To Void or to void

31 Jul 2017 Michael Snoyman

Let's say we're going to be writing some code that needs to know the current time. It would be inefficient to have to recalculate the current time whenever it's demanded, assuming we demand it more than once per second. Instead, it would be more efficient to have a variable that gets updated once per second. A good solution to this is in the auto-update package. A naive approach could start with a function like this:

updateTimeRef :: IORef String -> IO ()
updateTimeRef ref =
  let loop = do
        now <- getCurrentTime
        writeIORef ref (show now)
        threadDelay 1000000
        loop
   in loop

You could use the forever function from Control.Monad in this implementation, but I'm intentionally avoiding it to make things clearer.
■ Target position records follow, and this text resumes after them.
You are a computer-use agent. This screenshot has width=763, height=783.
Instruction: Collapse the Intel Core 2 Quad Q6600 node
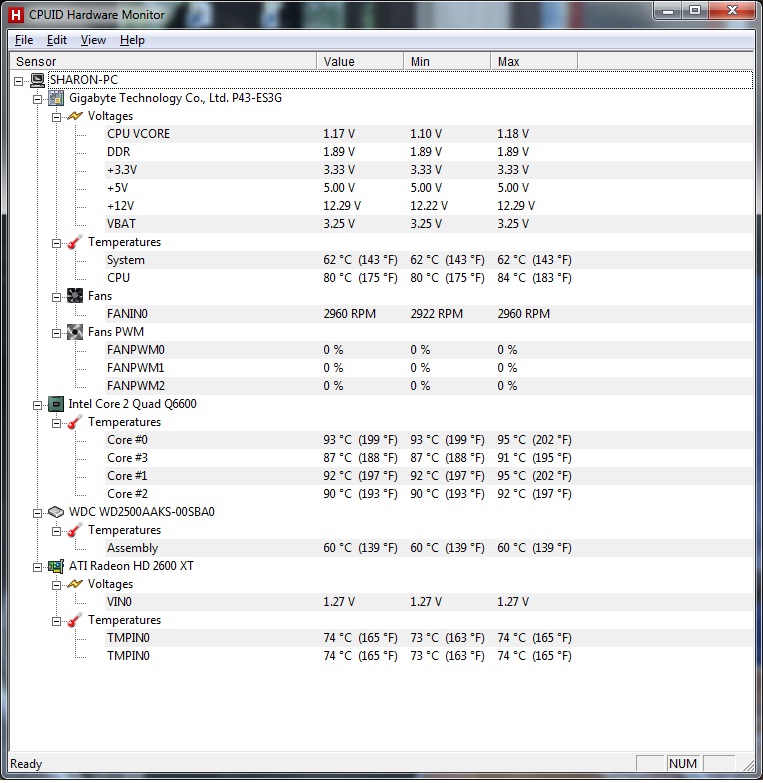click(x=38, y=404)
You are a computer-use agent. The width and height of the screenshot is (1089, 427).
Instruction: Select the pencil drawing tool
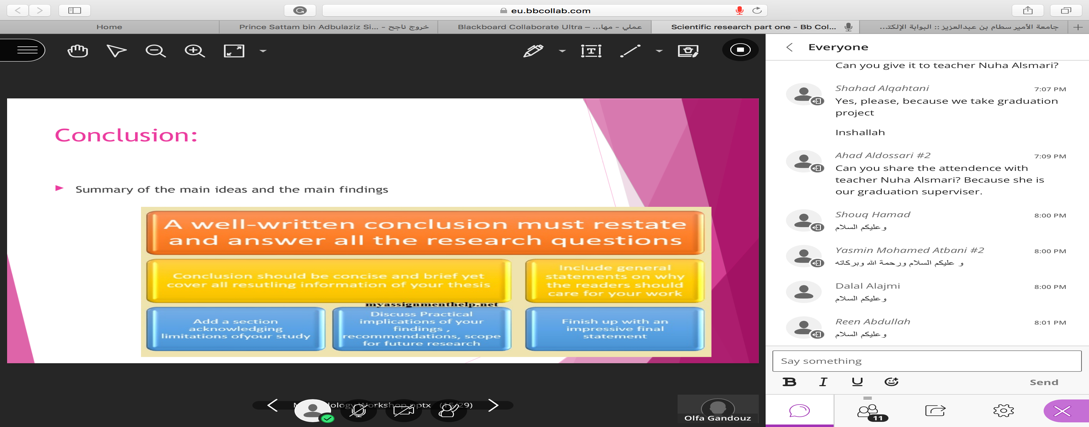point(533,51)
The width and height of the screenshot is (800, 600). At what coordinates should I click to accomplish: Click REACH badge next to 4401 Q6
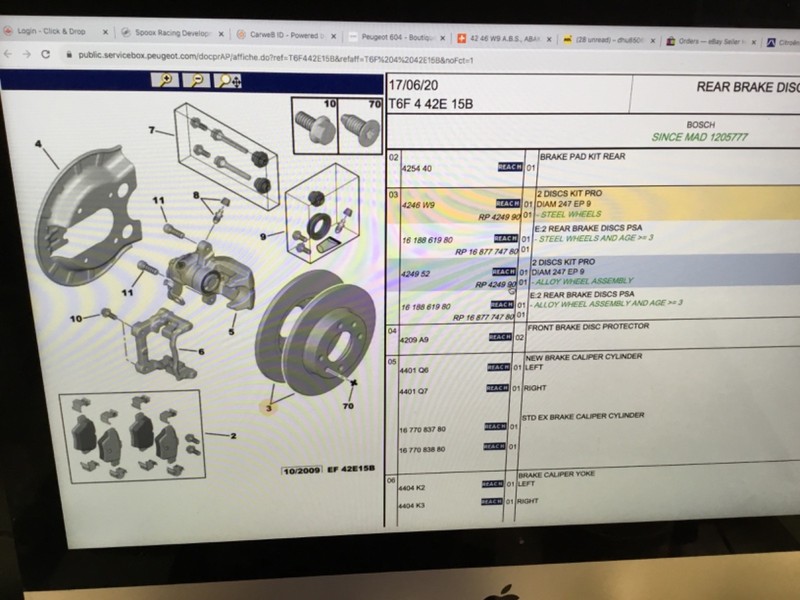[x=498, y=367]
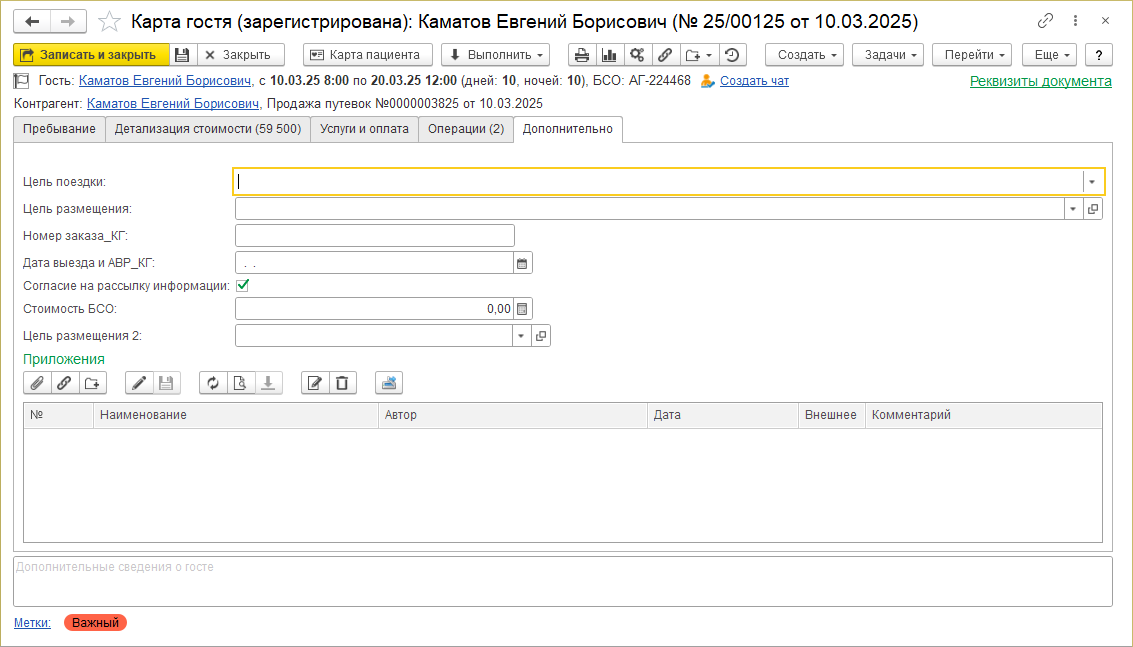Open the Создать dropdown menu

804,55
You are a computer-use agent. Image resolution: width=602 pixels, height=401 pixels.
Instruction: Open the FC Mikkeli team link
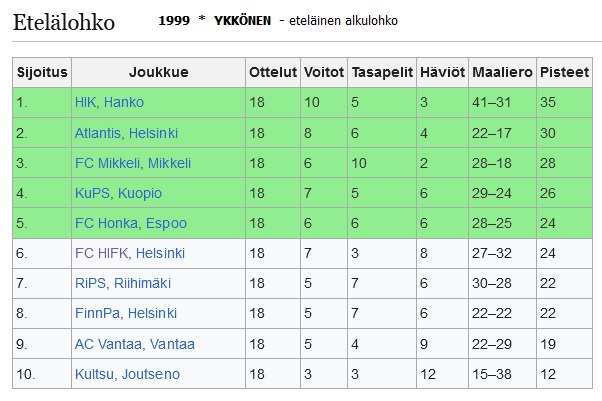[x=107, y=163]
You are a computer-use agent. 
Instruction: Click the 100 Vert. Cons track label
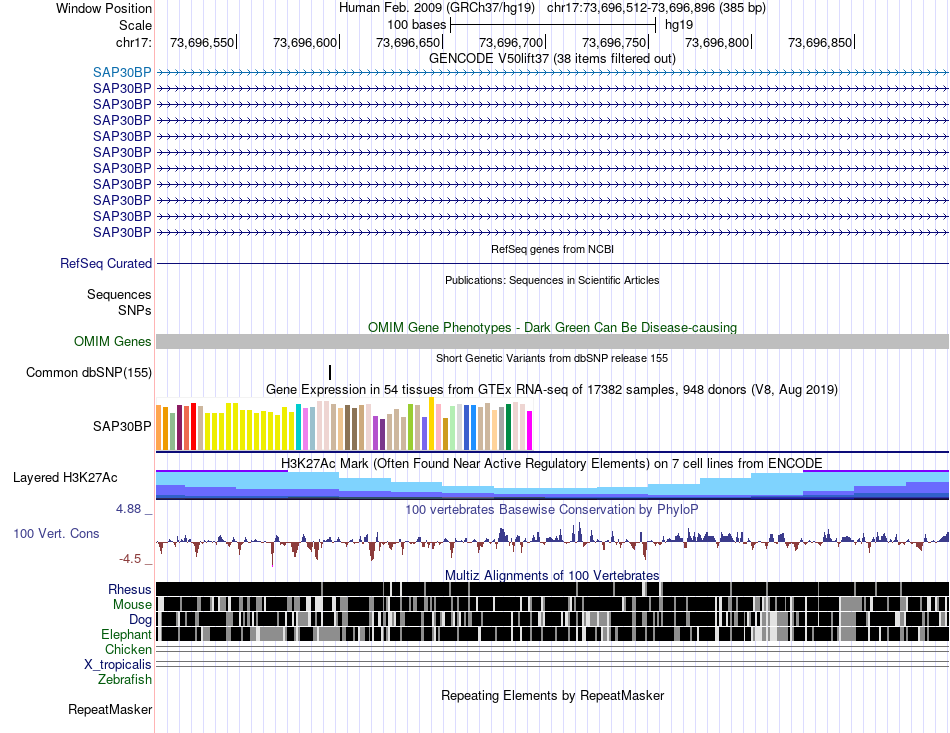[x=56, y=533]
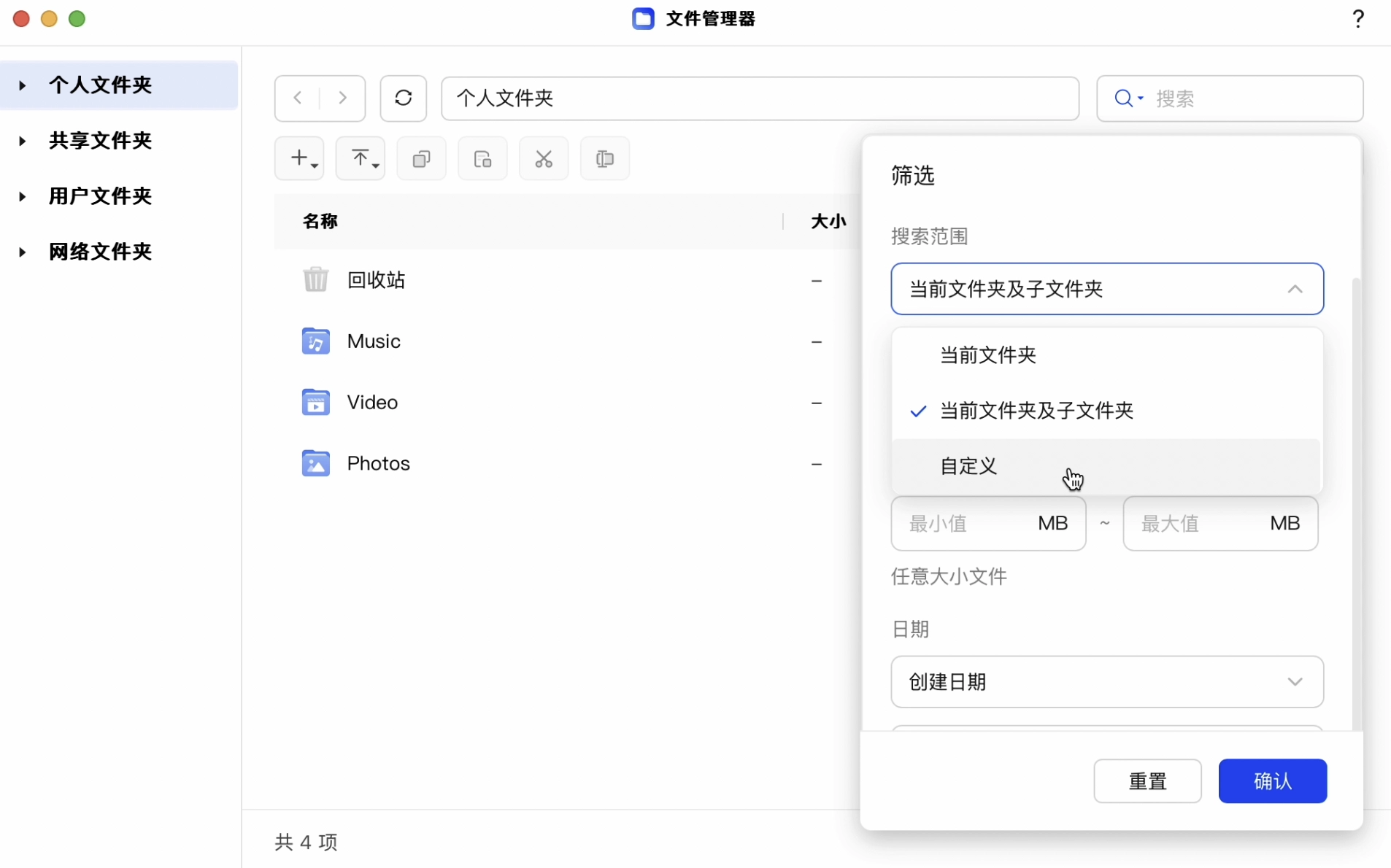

Now, presumably, we would like to run this in one thread and our code that will use the IORef in another thread. Using the race_ function from the (wonderful) async package, this is really easy:

useTimeRef :: IORef String -> IO ()

main :: IO ()
main = do
  now <- getCurrentTime
  timeRef <- newIORef (show now)
  race_ (updateTimeRef timeRef) (useTimeRef timeRef)

race_ has the behavior that it will run both threads until one of them exits. We know that updateTimeRef is an infinite loop, and therefore we're waiting until useTimeRef is completed. This also handles exceptions correctly: if either thread hits an exception, both threads will be killed. This code is short, readable, and correct. Nice!

Introducing a result

race_'s _ at the end means that it ignores the result values from the two child threads. Since both threads will return a unit value (), this is also what we want. But suppose we want to get some result out of the useTimeRef thread. Fair enough, let's just use race instead:

race :: IO a -> IO b -> IO (Either a b)

We have this Either result because only one of the threads will be allowed to complete. Whichever thread completes second will be killed and will not be given a chance to return a result. Fair enough. Let's use this function:

useTimeRef :: IORef String -> IO SomeResult

getSomeResult :: IO SomeResult
getSomeResult = do
  now <- getCurrentTime
  timeRef <- newIORef (show now)
  eres <- race (updateTimeRef timeRef) (useTimeRef timeRef)
  case eres of
    Left () -> error "This shouldn't happen!"
    Right someResult -> return someResult

What's going on with that Left () case? According to the type of race, either updateTimeRef or useTimeRef could return first, and we have no idea which. Therefore, we need to deal with both possibilities. We can reason about our program and state that there's no way updateTimeRef will ever return first: it's an infinite loop, and if an exception occurs, it still won't return a success value.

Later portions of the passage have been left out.